Passage -

*** Block opens ***

Originally published in Island Ad-Vantages, December 20, 2018
Therapy dog provides positivity at Island high school
by Monique Labbe
Upon entering Deer Isle-Stonington High School, visitors may think that it is just another day at school. Students are walking the halls, the office staff is answering phone calls and handing out visitor passes, and Principal Dennis Duquette is making sure it all runs smoothly. If visitors were to linger in the entryway for just a moment longer, though, they would find one stark difference between this school and others around the state.
Duquette’s therapy dog, an 8-year-old border collie and springer spaniel mix named Jake, is as much a part of the daily school community as any student or teacher. He visits the classrooms on a rotation, goes to the library for a brief nap, and mingles with students for a dog-approved treat or to get his ears scratched.
“It’s really awesome,” said freshman Destini Betts. “He motivates me to get out of bed in the morning and come to school.”

*** Block closes ***

Data excerpts -
*** Block opens ***

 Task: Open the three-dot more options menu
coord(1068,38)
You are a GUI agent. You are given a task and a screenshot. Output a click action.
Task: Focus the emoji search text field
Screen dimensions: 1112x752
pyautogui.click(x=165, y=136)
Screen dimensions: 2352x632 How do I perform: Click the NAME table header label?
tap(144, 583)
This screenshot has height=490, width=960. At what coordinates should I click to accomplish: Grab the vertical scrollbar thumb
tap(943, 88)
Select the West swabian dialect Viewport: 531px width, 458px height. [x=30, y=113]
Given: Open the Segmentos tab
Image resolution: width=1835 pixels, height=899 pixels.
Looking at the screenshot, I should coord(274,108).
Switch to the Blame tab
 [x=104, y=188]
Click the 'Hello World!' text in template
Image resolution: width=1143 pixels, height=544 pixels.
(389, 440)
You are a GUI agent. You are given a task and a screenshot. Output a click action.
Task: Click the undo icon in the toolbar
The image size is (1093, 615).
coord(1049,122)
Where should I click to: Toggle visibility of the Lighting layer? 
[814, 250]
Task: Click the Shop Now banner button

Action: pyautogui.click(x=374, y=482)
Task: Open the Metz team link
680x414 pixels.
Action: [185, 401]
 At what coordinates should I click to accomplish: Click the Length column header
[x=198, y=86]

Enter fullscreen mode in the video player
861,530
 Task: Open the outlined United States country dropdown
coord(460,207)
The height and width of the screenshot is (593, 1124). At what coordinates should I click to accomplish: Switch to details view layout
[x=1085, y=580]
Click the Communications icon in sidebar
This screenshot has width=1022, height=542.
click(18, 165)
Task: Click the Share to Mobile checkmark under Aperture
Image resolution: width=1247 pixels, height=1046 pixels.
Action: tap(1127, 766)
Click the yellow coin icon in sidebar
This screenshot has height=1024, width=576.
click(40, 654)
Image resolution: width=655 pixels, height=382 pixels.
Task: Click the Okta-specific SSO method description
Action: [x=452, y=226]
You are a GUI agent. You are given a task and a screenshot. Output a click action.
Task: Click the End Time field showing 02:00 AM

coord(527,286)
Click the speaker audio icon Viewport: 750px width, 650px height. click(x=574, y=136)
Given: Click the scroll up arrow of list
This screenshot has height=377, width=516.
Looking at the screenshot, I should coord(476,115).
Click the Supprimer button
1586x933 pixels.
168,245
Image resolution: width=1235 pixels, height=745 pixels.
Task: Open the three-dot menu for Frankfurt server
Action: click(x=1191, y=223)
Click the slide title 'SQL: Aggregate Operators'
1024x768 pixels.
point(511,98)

*** Block closes ***

Your assignment - Reproduce the part of the therapy dog article above word for word, starting with "Originally published in" and going on through "around the state.".

Written answer -
Originally published in Island Ad-Vantages, December 20, 2018
Therapy dog provides positivity at Island high school
by Monique Labbe
Upon entering Deer Isle-Stonington High School, visitors may think that it is just another day at school. Students are walking the halls, the office staff is answering phone calls and handing out visitor passes, and Principal Dennis Duquette is making sure it all runs smoothly. If visitors were to linger in the entryway for just a moment longer, though, they would find one stark difference between this school and others around the state.